# [YOUR TASK]
An unchanged copy of each entry below is needed; keep the pictures out of it.

# [GIVEN RECORDS]
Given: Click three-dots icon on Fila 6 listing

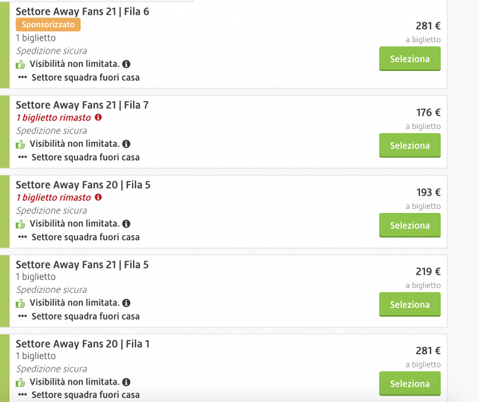Looking at the screenshot, I should 22,77.
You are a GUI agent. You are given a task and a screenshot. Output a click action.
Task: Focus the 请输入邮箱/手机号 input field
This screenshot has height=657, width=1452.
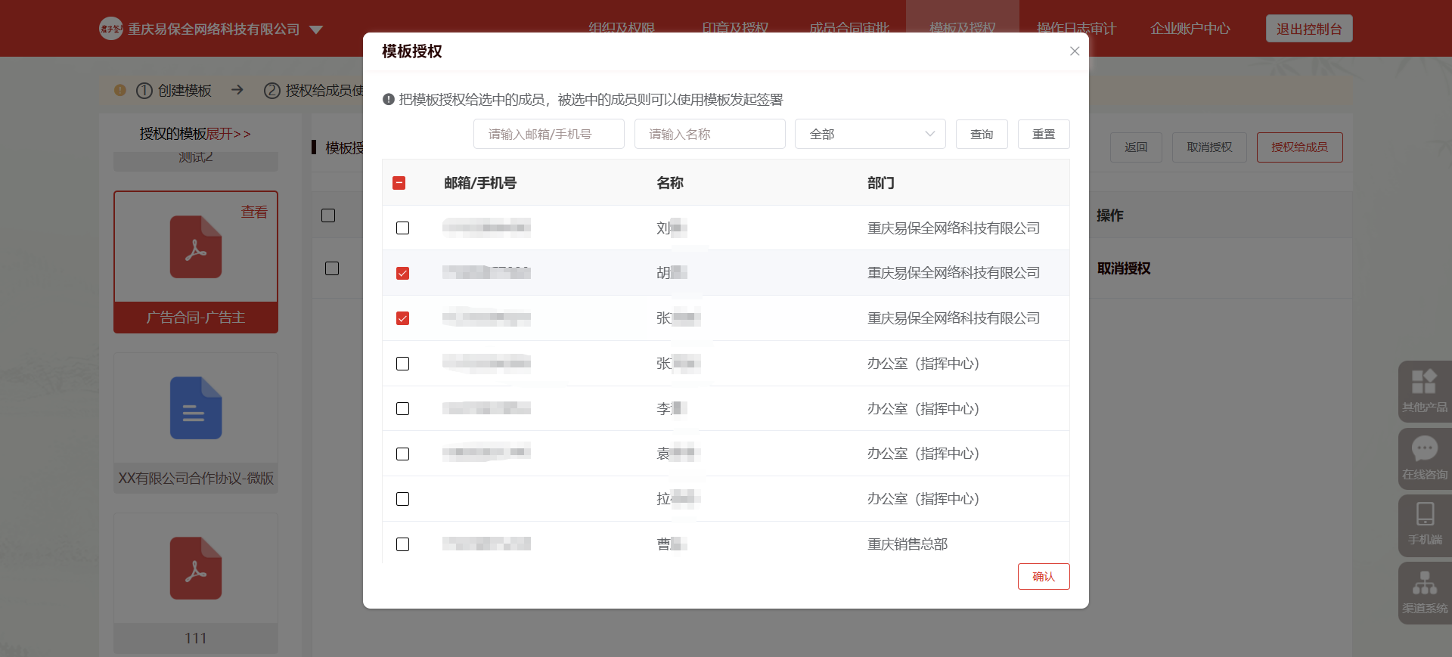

# [EXERCISE ANSWER]
Given: Click three-dots icon on Fila 6 listing

Looking at the screenshot, I should 22,77.
You are a GUI agent. You are given a task and a screenshot. Output a click action.
Task: Focus the 请输入邮箱/手机号 input field
This screenshot has height=657, width=1452.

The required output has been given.